> **Gegeven opgave**
Welk bedrag ontvangen medewerkers die onder de aanvullingsregeling vallen volgens het tekstfragment als tekenbonus?

> **Tekstfragment**
_ _ _ _ _ _ _
Op 12 juli 2023 ontvingen eisers een mail van VDL met de mededeling dat zij gebruik konden maken van de Vrijwillige vertrekregeling. Op 28 juli 2023 hebben eisers beiden een vaststellingsovereenkomst getekend, waarbij onder meer is afgesproken dat het dienstverband met ingang van 1 december 2023 wordt beëindigd.
2.7.
De vaststellingsovereenkomst bevat een beëindigingsvergoeding die in de plaats treedt van de transitievergoeding. Aan [eiser sub 1] is een ontslagvergoeding van
€ 69.001,00 bruto uitgekeerd. Aan [eiser sub 2] een ontslagvergoeding van € 76.133,00 bruto.
2.8.
In hoofdstuk 5 van het Sociaal Plan staat vermeld hoe de ontslagvergoeding moet worden berekend. De wettelijke transitievergoeding geldt als uitgangspunt, en wordt vervolgens vermenigvuldigd met een bepaalde correctiefactor, waarvan de hoogte afhankelijk is van het aantal dienstjaren, de zogenaamde ‘standaardberekening’.
Echter, voor de werknemer met een leeftijd die maximaal 4 jaar voor zijn AOW-gerechtigde leeftijd ligt, geldt een andere berekening van de ontslagvergoeding. Daarover is in hoofdstuk 5 het volgende bepaald:
‘Voor de werknemer met een leeftijd die maximaal 4 jaar voor zijn AOW-gerechtigde leeftijd ligt, wordt de eenmalig uit te keren vergoeding berekend door het verschil te nemen tussen de WW (of buitenlandse werkloosheidsuitkering) plus de PAWW aanspraken en/of een eventuele buitenlandse pensioenuitkering en/of IOW-uitkering aan de ene kant, en 100% van het bruto loon in de periode tot de pensioendatum (= Nederlandse AOW-leeftijd) aan de andere kant, vermeerderd met de werkgeversbijdrage voor de tot de pensioendatum (= Nederlandse AOW-leeftijd) resterende pensioenpremies. Als deze berekening een hogere uitkomst geeft dan de hiervoor aangegeven berekening op basis van de ontslagvergoeding, geldt in dat geval de standaardberekening. Mocht achteraf blijken dat een grensarbeider door de toepassing van de wetgeving van zijn woonland en zijn Nederlandse AOW-gerechtigde leeftijd een inkomensgat heeft, deze door VDL Nedcar gecompenseerd zal worden. Mocht de IOW wet- en regelgeving worden aangepast, dan treden partijen in overleg over een passende oplossing gericht op het behoud van een inkomensniveau van 100% bruto;
Medewerkers die onder deze aanvullingsregeling vallen, hebben recht op een tekenbonus van EUR 2.500 bruto, bij het definitief akkoord gaan met de vso. Deze bonus wordt uitbetaald bij einde dienstverband.’
(bijlage 5 dagvaarding)
_ _ _ _ _ _ _
> **Gegevensdeel**
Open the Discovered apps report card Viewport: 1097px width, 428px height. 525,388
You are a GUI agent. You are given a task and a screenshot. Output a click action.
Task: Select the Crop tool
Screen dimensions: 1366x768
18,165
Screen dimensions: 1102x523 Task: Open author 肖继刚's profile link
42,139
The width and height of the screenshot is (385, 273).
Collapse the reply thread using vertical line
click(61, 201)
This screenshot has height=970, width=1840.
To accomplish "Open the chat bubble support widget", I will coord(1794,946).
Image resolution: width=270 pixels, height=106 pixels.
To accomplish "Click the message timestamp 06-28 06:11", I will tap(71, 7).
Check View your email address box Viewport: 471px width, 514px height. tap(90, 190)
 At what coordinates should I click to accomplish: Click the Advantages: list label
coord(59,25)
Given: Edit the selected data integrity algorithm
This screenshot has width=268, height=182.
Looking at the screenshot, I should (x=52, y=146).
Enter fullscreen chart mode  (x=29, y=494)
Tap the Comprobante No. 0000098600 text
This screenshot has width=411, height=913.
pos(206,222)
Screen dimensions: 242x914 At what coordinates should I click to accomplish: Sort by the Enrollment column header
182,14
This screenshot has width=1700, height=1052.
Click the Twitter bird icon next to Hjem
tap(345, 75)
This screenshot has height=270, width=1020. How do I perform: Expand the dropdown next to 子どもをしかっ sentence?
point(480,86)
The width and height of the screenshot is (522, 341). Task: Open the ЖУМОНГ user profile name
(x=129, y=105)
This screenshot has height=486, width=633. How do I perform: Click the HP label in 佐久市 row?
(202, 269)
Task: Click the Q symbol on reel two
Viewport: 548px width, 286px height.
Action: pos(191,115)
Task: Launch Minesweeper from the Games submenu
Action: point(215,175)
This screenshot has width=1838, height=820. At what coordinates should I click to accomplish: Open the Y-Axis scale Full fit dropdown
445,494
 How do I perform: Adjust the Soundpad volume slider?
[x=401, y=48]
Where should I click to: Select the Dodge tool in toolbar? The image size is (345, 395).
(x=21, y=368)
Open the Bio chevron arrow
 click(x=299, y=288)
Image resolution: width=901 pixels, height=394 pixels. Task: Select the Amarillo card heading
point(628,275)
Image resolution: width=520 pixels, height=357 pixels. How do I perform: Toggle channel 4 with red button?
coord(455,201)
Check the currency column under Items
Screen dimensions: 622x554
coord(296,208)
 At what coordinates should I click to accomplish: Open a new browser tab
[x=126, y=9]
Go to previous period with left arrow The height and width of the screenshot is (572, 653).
_ _ _ _ _ _ _
> **Eindantwoord**
EUR 2.500 bruto.